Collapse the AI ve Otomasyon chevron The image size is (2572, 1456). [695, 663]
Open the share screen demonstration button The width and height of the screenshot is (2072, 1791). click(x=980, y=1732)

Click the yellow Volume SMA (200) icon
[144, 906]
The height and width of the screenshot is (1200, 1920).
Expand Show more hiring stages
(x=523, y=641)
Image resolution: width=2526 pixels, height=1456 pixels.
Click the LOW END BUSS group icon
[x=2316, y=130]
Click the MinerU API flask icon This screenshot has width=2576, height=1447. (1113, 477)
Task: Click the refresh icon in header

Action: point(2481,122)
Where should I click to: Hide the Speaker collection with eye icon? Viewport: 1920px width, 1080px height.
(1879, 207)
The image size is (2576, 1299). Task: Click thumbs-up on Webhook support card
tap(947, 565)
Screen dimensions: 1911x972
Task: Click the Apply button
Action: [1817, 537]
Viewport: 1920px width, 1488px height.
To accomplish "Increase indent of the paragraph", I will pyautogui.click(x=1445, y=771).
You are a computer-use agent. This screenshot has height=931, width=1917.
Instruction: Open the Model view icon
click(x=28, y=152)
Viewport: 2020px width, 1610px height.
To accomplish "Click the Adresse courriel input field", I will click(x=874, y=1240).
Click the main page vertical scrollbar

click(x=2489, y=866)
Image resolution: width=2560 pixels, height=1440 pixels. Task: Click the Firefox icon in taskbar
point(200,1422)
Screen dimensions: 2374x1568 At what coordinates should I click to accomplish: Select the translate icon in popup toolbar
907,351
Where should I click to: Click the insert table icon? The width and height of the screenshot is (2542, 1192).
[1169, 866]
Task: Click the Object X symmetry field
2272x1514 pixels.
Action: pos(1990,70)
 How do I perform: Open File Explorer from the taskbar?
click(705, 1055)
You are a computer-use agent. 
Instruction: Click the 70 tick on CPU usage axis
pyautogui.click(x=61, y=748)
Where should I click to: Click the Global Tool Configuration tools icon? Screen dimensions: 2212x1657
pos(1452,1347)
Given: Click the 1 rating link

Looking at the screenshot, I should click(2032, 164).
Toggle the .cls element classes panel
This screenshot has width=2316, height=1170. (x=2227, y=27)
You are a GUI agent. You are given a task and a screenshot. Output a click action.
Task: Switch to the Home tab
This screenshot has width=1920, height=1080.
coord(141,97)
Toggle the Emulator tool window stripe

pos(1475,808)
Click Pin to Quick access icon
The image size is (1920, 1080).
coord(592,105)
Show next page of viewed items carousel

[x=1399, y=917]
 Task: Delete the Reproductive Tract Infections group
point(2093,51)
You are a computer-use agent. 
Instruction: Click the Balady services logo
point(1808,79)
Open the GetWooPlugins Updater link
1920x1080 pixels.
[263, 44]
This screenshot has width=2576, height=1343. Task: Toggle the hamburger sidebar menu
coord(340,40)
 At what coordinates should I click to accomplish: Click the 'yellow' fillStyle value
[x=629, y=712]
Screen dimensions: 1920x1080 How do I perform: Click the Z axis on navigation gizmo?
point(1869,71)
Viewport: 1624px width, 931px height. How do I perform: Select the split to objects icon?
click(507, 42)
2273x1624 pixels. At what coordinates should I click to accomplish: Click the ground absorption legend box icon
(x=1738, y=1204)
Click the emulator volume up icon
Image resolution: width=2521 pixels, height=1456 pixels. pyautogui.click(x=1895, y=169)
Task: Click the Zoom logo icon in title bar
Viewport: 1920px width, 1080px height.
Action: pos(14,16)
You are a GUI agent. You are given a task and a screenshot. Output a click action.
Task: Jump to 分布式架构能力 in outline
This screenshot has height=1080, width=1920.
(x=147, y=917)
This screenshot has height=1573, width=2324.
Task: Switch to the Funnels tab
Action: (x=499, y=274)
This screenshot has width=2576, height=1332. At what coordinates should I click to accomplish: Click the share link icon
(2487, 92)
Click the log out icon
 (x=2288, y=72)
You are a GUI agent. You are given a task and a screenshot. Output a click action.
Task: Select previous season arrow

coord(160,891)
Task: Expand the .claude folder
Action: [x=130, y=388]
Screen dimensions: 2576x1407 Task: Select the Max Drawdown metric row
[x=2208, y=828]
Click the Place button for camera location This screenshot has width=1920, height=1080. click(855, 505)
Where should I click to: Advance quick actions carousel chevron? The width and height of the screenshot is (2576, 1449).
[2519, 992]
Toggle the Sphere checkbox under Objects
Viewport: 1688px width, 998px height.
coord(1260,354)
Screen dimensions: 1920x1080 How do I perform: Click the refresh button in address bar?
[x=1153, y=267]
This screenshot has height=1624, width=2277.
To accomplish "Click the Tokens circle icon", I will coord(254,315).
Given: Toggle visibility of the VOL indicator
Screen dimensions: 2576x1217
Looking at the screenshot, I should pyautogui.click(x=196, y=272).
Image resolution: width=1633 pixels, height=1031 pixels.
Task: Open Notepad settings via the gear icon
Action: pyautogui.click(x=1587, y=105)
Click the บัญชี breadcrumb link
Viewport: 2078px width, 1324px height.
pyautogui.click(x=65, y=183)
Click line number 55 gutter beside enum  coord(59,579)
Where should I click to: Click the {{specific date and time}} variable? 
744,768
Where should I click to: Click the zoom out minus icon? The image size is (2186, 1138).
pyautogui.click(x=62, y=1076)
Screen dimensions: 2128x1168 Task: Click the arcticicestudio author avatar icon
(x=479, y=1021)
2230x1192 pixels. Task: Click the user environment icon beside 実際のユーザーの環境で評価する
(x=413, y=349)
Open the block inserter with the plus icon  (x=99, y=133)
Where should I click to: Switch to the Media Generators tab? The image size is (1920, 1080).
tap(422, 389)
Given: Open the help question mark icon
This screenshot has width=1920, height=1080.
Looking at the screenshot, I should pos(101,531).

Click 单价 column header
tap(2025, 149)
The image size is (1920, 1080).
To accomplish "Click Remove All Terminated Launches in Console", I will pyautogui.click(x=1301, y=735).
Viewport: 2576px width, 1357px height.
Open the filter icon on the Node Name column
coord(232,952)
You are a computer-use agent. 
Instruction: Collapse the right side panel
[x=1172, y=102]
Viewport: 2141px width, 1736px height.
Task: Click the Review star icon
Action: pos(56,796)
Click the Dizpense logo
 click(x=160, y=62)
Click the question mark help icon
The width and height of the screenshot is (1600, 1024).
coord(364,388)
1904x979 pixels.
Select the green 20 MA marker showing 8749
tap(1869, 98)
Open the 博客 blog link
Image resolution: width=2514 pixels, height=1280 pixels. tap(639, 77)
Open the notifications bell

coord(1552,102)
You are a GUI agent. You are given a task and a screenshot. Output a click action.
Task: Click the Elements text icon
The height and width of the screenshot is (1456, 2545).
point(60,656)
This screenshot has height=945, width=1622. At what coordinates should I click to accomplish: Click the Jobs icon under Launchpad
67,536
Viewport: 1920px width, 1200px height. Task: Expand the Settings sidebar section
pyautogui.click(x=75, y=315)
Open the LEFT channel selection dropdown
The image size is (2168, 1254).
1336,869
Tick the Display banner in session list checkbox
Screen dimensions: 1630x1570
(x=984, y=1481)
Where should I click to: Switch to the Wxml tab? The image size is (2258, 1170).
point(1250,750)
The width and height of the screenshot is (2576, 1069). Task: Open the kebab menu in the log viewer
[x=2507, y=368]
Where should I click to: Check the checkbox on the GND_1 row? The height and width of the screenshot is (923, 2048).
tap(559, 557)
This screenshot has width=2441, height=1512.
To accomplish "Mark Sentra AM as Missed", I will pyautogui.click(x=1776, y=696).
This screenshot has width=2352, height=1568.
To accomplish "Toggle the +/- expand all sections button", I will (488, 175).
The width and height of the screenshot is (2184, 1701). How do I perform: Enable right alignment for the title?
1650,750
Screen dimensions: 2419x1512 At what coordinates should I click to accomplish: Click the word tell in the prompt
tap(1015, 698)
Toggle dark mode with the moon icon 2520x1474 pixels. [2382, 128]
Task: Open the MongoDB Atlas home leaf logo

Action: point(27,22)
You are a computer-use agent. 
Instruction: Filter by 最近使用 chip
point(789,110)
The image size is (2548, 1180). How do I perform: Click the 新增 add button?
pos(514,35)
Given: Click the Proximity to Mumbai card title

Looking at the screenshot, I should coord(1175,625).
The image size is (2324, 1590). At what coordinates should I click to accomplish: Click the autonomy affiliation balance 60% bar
+ + + + + + +
**What this task involves**
Give the exact lines, and only those, from the line containing "Screen dimensions: 2576x1407" through the line containing "Click the Place" in the entries above.

**Reply to the exercise**
Screen dimensions: 2576x1407 Task: Select the Max Drawdown metric row
[x=2208, y=828]
Click the Place button for camera location This screenshot has width=1920, height=1080. click(855, 505)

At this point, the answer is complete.